Let's look at the quote in a more illustrative context...

"The insolence of wealth will out" - and on whom more readily than on a poor relation? The very term suggests every idea of contumely and neglect.
(contumely - rudeness or contempt arising from arrogance)

This particular citation doesn't include the word creep - but that doesn't significantly affect the sense, so we can ignore it.

What matters is the idea that a poor relation in particular should feel more insulted than anyone else. That's because the poor relation is more likely than most other poor people to actually know rich people. Specifically, he's probably reasonably well acquainted with his wealthy kinsfolk.

Given the truism that people are the same the world over, it's very likely our typical "poor relation" will feel that his rich cousins are no different to him (except they've got the money, and he hasn't). He doesn't feel insulted because they treat him badly - it's just the pure injustice of the situation.

This interchange between F. Scott Fitzgerald and Ernest Hemingway never actually occurred, but...
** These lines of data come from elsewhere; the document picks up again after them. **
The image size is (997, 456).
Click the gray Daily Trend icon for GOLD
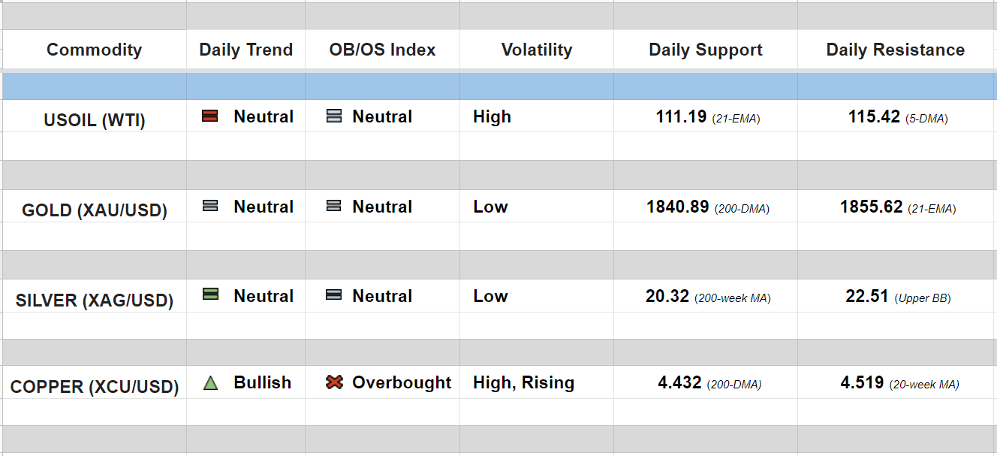210,206
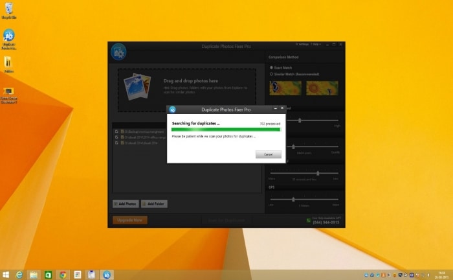Click the Add Folder button

(153, 204)
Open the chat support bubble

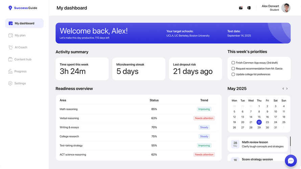click(291, 161)
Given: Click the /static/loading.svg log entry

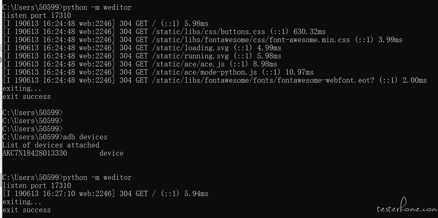Looking at the screenshot, I should 142,48.
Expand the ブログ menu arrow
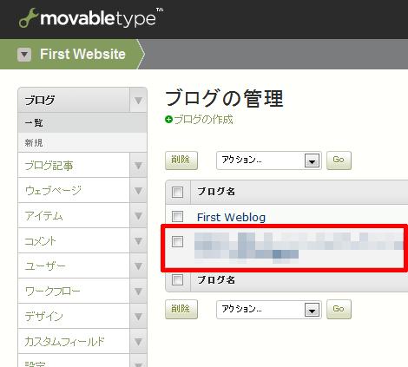The width and height of the screenshot is (408, 367). pyautogui.click(x=138, y=100)
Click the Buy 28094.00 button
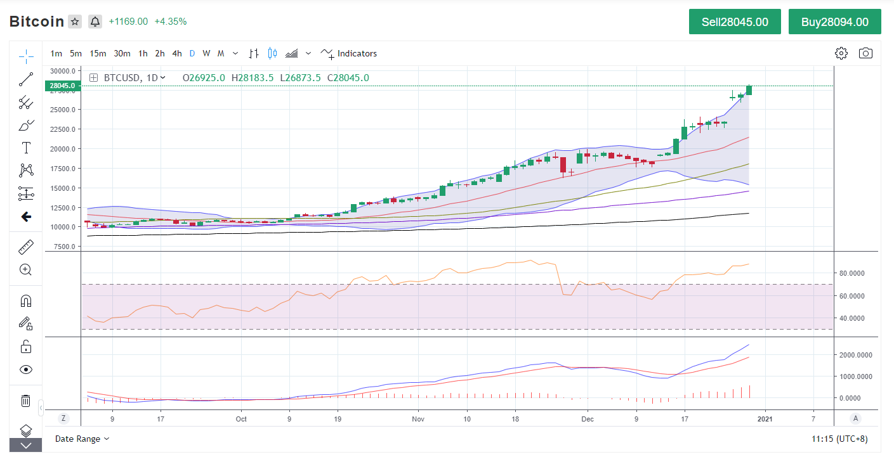The height and width of the screenshot is (457, 894). (834, 22)
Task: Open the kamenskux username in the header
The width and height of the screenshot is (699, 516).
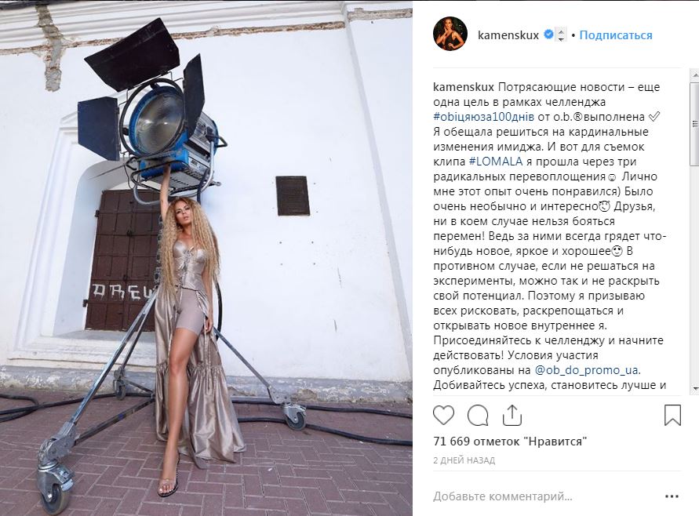Action: [508, 35]
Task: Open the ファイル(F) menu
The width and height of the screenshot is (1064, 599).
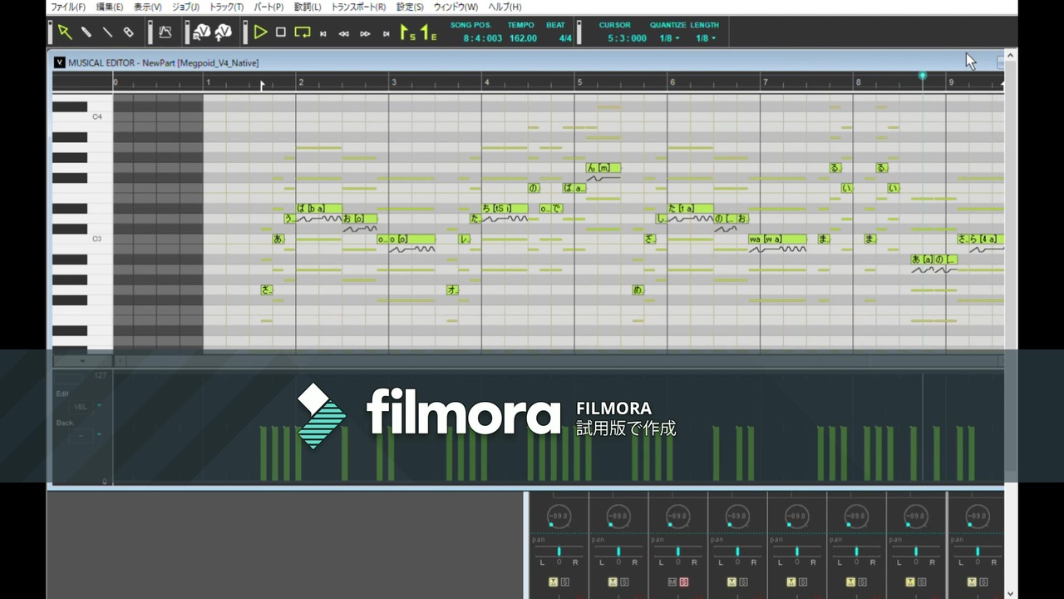Action: pos(68,7)
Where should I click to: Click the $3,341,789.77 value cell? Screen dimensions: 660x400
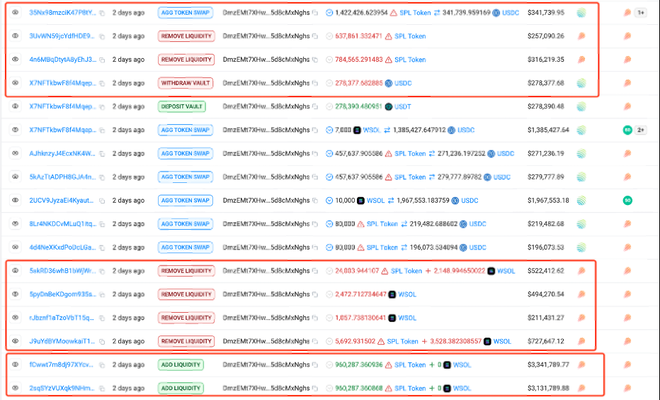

Fitzgerald: "The rich are different than you and me."
Hemingway: "Yes, they have more money."

...pretty well sums things up from the modern "egalitarian" perspective. If you say the insolence of wealth will [creep] out today, people will probably realise you're quoting some archaic maxim even if they've never heard it before. If you say the rich are different, they'll probably understand exactly the same sentiment, but they won't think your phrasing is "dated/literary".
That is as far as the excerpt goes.